Paul Martin was born in Windsor, Ontario, on August 28, 1938. He studied philosophy and history at St. Michael's College at the University of Toronto and graduated from the University of Toronto Law School. He was then called to the bar in 1966. He married Sheila Ann Cowan in 1965. Their three sons, Paul, Jamie, and David, were born in 1966, 1969, and 1974, respectively.

Prior to his political career, Martin worked as an executive at the Power Corporation of Canada in Montreal. The Power Corporation put up Canada Steamship Lines for sale in 1981, which Martin and a friend purchased for $180 million. Martin became Chairman and Chief Executive Officer of the company.

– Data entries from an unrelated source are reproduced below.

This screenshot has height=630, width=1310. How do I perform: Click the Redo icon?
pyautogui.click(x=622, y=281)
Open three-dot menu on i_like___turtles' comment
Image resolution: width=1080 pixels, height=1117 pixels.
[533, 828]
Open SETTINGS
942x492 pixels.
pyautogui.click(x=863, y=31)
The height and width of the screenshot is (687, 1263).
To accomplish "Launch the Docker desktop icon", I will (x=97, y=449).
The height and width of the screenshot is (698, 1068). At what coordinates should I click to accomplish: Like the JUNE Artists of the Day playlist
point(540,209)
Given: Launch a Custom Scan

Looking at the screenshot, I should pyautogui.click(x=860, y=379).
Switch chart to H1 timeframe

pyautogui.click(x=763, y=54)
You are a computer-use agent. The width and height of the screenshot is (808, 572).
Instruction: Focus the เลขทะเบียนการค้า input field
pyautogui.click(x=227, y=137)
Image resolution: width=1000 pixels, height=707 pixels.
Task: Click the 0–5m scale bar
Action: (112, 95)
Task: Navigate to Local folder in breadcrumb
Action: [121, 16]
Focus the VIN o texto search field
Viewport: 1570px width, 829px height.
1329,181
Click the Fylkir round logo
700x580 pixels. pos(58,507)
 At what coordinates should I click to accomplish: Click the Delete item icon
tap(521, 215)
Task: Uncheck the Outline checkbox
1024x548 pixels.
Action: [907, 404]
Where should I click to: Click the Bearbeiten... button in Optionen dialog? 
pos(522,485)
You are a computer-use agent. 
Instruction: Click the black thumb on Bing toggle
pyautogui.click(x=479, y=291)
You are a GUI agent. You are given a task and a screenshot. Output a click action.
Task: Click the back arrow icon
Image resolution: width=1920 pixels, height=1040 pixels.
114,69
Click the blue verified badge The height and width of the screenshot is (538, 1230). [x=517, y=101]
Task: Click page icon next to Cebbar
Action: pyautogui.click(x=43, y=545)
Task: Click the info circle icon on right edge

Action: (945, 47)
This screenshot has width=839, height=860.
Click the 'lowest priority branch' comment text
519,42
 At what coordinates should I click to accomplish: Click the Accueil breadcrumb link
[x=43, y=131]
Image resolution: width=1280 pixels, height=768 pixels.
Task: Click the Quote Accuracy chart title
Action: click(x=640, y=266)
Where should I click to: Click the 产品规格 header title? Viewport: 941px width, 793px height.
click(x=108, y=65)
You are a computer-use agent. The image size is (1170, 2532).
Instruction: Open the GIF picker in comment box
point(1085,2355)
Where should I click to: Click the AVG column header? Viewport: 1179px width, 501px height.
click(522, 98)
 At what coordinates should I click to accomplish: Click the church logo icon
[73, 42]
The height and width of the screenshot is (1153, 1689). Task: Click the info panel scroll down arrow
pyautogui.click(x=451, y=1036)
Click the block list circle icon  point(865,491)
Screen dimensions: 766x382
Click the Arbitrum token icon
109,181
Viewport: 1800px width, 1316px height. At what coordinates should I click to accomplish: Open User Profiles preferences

Martin was first elected in 1988 as MP for LaSalle-Emard in Montreal, Quebec. In 1990, he finished second out of five candidates in the Liberal leadership race. From 1991 to 1993, Martin was Associate Finance Critic and Critic for the Environment for the Liberal opposition in the House of Commons. In 1993, he co-authored "Creating Opportunity: The Liberal Plan for Canada", also known as the "Red Book." The Liberals acquired power in 1993 and Martin was sworn in as the Minister of Finance, where he served from November 1993 until June 2002. He also served as Minister responsible for Quebec Regional Development from 1993 to 1996. In 1997-1998, Martin managed to balance the federal budget for the first time since the 1970s. In September 1999, Martin was named inaugural chair of the G-20, an international group composed of G-7 nations and emerging market nations.

On June 2, 2002, in a controversial cabinet shuffle, Prime Minister Jean Chretien replaced Martin (who was gearing up for a leadership campaign) with Deputy Prime Minister John Manley. Chretien maintained that it was a mutually agreed upon change, but Martin said he had not confirmed his departure and was travelling to Ottawa when he first heard of his dismissal on CBC Radio's "Cross Country Checkup". Despite Chretien's pre-emptive move to squash him, Martin continued campaigning for and won the Liberal leadership on November 14th, 2003, receiving a tremendous 93 per cent of the ballots. On December 12th, 2003, following Chretien's resignation, Martin became the 21st Prime Minister of Canada.